1 Sep 2000
THE CHANGING LANDSCAPE OF BATIBO
Geographically, Batibo sub division is one of the best-located places in Cameroon. Situated at the boundary between the Savannah vegetation of Northwest Province and the equatorial rain forest of the Southwest province, Batibo was once a paradise for countless specie of plants and animals. Almost all the flora and fauna found in both savannah and rain forest could be found in Batibo. The same goes for occupations of both regions that were practiced in Batibo.
Today, however, human activity is taking its toll and this paradise is being irreversibly transformed into an uncertain but surely unpleasant place. The lions, primates and elephants our grand parents and parents lived with are extinct. The thousands of tree species that made the impenetrable forests of yesterday are gone. The fast streams and rivers that scared many children are drying up leaving gutters that serve rainwater during rainy season.
Nowhere has the transformation been more dramatic and far reaching than has been with the destruction of the forest. Armed with a cutlass and fire the Batibo man and woman have inflicted untold damage to the forest around them beyond everyone’s expectation. Even firewood that was taken for granted in this area is becoming scarce. The eradicated trees have meant less animals and birds, more soil erosion and frequent landslides. At the same time the soil is exposed to sunlight that has driven the water table lower hence the disappearing streams.

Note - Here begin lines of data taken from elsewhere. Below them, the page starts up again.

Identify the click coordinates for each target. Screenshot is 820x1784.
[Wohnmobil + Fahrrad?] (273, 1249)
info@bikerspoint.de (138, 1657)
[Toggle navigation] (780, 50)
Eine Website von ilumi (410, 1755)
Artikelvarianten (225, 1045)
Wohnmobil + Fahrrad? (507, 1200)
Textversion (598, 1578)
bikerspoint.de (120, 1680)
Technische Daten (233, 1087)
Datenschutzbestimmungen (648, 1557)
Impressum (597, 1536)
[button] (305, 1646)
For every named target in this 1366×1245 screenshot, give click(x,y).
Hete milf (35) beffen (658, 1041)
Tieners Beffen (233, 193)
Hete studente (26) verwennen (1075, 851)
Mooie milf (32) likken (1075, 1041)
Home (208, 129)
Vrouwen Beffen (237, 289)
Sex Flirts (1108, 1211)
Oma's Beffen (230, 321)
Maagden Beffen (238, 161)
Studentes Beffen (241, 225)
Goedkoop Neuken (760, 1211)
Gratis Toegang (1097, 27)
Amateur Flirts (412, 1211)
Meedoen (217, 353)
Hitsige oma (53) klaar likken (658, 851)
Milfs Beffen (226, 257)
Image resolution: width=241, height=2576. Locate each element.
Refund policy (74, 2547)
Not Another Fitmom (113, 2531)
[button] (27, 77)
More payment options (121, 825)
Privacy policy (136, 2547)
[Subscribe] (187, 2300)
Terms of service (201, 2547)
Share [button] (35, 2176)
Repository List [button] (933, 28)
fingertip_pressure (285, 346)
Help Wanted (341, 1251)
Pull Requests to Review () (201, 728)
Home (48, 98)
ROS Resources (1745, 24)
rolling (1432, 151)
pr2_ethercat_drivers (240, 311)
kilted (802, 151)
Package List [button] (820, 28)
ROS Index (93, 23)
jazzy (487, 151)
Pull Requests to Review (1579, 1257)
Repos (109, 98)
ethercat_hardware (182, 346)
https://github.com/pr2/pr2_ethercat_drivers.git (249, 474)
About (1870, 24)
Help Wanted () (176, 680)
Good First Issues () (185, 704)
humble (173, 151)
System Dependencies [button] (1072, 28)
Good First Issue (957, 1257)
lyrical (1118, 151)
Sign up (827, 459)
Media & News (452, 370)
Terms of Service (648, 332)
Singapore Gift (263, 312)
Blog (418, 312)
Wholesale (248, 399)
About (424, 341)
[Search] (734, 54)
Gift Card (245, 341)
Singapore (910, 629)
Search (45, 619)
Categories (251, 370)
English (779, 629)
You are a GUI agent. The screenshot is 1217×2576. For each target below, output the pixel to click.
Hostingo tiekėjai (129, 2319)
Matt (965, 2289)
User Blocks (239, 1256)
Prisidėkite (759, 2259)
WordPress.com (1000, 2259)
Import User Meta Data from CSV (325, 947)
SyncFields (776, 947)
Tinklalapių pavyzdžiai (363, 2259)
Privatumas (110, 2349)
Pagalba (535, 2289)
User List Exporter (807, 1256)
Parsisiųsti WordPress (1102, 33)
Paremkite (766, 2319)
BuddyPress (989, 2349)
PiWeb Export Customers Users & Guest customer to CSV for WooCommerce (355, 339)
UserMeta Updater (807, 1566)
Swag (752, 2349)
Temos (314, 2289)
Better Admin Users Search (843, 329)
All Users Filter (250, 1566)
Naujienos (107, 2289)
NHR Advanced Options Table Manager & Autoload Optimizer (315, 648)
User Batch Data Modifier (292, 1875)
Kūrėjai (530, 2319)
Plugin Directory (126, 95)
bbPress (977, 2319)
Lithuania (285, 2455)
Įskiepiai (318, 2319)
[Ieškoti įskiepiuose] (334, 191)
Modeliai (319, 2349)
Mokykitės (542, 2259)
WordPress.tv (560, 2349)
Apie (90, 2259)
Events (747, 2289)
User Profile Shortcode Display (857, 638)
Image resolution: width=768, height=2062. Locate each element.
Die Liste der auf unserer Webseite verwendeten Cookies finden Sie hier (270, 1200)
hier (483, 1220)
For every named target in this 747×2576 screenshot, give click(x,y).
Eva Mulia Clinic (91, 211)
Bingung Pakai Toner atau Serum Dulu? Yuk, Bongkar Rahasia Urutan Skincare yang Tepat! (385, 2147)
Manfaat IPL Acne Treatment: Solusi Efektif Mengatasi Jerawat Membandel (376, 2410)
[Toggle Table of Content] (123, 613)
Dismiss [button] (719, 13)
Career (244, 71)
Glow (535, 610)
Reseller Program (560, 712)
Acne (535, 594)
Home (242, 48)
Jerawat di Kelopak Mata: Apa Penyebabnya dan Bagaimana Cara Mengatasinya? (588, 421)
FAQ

This effect is compounded by the planting of eucalyptus trees in the area, which, we are told deplete soil water more than other species of trees that existed here naturally.
Batibo, once a food basket with unrivaled abundance of foodstuff like cocoyams is today a shadow of its past thanks to the mismanagement of its natural environment. . Notwithstanding the culture of hard work that has been maintained esp. by the women till date, the fruit of their labour in the field constantly diminishes as the years go by. Today, women toil in the field 12 hours a day 6 days a week and get in return a small fraction of their peer’s yield of yesteryears.
The only silver lining in the sky that still gives some hope to the Batibo people is their palm wine or fitchuk. Arguably the best palm wine in Cameroon comes from this area and constitutes a substantial portion of exports from this region to neighbouring divisions/provinces. If concerted effort is not put in place to prevent the demise of this crop, the economic future of Batibo will be compromised.
The ecological transformation that has taken place in this area within the last three decades has been very profound. Batibo is a mirror of what is happening to the Savannah and forest regions of Cameroon. The prognosis is not good.